GRAND CAYMAN, Cayman Islands

To remember your visit to Stingray City sandbar, you can buy a souvenir video for $55. The picture will be of you. But you won't hear your voice.

The video instead uses music "to cover up the screaming," explains a ponytailed videographer aboard the little boat Amazon as it chugs into glistening North Sound.

Screaming? Cover up the screaming?

Not to worry.

You do scream when you jump into the ocean to meet schools of stingrays, but not because they hurt you. You scream because it feels really strange to be bumped by rubbery sea animals. You scream because you're standing on a sandbar miles out in the sea.

"I don't like the ocean, but I loved this," says Denny McKee of Knoxville, Ill., dripping wet and smiling after his brush with the rays.

More than a year after a stingray barb pierced the heart of "Crocodile Hunter" Steve Irwin and killed the naturalist off the Australian coast, stingray tourism half a world away in the Cayman Islands is as busy as ever.

"We never had any downturn," says Clara Bush-Young, operations manager of Cayman Land and Sea Cooperative, which runs daily tours of Stingray City sandbar. "Here, they are tame. People hold them, kiss them, hug them."

Half of all overnight visitors to the Cayman Islands visit Stingray City. Half of all shore excursions from cruise ships head there, too, according to the Cayman Islands Department of Tourism.

At the sandbar, 25 minutes by boat into the sound, stingrays have congregated in the 4-foot-deep water since fishermen started throwing scraps off boats decades ago.

There, even the most timid vacationer can slip into the warm emerald water and let the fish with the long black serrated tails glide past their legs.

The diamond-shaped rays are big, 3 or 4 feet across. You would be big, too, if you had a constant diet of yummy hand-fed squid, provided by tourists from a white plastic bucket.

"Don't try to feed them through their eyes," a guide warns. It sounds obvious, but it's a rookie mistake, because a stingray's hooded, inky eyes are on top of its flat body; its mouth is on the bottom.

Some people use snorkeling equipment to see the animals underwater, but there really is no need because the water is so clear and shallow. Guides grab hold of stingrays so you can kiss or pat one for a few seconds, just enough time to take a picture.
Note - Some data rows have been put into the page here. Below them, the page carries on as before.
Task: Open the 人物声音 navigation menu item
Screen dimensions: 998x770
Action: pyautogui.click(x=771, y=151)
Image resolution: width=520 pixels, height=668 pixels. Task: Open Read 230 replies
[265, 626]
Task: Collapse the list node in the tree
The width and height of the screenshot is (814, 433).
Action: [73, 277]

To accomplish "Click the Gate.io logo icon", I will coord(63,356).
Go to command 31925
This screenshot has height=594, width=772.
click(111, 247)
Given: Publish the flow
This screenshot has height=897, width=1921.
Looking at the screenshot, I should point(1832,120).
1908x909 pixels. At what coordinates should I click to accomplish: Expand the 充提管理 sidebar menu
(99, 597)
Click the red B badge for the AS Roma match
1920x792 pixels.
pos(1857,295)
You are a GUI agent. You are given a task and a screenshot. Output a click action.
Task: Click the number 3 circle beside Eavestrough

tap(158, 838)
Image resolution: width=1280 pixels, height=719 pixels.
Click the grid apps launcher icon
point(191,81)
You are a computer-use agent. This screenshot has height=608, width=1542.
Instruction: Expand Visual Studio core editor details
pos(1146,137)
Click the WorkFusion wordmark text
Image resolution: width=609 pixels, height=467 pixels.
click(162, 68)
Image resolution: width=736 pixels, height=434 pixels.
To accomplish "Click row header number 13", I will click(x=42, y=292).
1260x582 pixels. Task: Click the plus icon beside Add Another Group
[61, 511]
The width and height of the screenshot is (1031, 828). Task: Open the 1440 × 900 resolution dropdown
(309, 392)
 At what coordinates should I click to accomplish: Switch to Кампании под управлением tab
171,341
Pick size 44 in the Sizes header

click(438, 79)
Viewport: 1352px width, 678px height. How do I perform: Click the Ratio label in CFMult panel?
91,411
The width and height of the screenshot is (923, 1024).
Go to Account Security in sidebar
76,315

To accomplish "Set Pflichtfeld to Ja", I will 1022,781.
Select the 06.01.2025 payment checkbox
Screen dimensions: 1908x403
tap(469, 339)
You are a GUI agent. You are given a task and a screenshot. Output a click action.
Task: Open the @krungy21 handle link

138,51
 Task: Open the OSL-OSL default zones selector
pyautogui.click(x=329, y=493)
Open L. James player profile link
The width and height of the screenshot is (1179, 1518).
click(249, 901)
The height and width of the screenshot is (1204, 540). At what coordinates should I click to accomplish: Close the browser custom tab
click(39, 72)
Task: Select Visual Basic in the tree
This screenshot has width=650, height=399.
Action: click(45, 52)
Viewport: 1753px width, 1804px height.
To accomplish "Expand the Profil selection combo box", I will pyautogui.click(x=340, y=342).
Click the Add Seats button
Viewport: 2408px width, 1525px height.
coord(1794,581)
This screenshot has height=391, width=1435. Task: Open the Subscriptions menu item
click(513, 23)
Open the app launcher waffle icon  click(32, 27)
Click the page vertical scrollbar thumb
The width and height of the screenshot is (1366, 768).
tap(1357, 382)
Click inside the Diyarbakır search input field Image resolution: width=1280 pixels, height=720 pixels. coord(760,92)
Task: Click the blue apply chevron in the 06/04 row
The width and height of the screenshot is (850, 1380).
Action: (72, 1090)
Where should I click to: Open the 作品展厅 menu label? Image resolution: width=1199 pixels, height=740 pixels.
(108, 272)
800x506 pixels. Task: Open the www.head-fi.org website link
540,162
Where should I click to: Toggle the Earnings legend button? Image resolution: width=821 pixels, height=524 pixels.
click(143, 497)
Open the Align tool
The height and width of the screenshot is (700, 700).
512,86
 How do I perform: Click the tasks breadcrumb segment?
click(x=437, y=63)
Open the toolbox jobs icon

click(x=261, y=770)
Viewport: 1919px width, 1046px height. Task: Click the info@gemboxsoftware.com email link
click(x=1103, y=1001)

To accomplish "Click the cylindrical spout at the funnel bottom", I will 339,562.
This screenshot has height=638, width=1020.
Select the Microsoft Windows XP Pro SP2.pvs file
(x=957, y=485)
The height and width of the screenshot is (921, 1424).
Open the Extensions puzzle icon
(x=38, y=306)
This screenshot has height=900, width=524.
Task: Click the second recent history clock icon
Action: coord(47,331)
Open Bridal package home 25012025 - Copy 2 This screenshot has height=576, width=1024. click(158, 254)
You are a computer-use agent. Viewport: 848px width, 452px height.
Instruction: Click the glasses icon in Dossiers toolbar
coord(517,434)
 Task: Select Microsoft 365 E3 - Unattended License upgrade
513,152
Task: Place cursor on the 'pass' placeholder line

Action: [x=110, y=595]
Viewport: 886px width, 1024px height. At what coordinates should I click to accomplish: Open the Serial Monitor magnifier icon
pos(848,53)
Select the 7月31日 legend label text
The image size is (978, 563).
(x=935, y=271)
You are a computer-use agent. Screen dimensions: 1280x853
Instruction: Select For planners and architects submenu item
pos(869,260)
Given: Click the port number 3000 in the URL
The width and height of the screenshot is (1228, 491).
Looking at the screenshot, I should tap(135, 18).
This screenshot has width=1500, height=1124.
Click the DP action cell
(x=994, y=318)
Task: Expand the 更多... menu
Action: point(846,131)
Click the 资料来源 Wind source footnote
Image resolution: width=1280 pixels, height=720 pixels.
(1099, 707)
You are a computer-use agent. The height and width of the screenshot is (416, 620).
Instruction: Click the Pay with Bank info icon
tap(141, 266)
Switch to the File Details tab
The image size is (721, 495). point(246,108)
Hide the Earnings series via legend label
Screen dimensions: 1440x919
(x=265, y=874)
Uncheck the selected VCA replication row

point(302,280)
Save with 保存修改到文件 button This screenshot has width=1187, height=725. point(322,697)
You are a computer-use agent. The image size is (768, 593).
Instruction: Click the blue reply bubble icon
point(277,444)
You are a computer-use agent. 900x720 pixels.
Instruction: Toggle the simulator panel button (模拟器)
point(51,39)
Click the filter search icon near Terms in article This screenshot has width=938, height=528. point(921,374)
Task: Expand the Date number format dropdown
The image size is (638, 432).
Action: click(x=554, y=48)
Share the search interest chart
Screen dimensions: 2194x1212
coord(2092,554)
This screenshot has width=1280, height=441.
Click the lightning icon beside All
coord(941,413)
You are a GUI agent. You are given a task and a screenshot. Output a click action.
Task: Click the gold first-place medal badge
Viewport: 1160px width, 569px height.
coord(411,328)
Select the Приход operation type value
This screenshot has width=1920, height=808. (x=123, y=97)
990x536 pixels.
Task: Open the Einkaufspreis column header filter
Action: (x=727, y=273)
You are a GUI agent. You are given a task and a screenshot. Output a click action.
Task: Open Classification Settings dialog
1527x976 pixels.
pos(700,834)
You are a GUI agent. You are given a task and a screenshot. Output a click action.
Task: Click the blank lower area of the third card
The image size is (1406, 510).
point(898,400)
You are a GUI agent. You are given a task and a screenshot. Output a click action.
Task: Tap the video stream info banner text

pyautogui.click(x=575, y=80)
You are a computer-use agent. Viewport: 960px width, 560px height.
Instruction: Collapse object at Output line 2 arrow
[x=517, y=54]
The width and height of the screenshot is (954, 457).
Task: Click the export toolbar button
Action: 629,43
And what about poison-spined barbed tails? These rays are a gentler species than the bull ray that killed Irwin, says Bush-Young. "The stingray that hit Irwin, he was wild, he was not tame and he was scared."

The Caribbean's original stingray attraction can get very crowded. There were about 40 people and four boats when I was there on a fall morning visit, but by the time we left, 10 boats were arriving and hundreds of people were going into the water.

While animal advocates are appalled at the existence of Stingray City with its fish-feeding tourism, new Cayman government regulations are at least putting some weak restrictions on the site. The maximum visitor limit is 20 boats and 1,500 passengers, less food is to be fed to the rays and boats must be licensed.

The busy Stingray sandbar isn't for everyone. Strong swimmers, snorkelers and divers should head instead for the deeper part of Stingray City or fish-rich dive sites such as Barrier Reef or Coral Gardens. The Cayman Islands is one of the world's top diving destinations.

But for lousy swimmers and scaredy-cat snorkelers, this place lets them feel just for a moment what it's like to mingle with undersea life.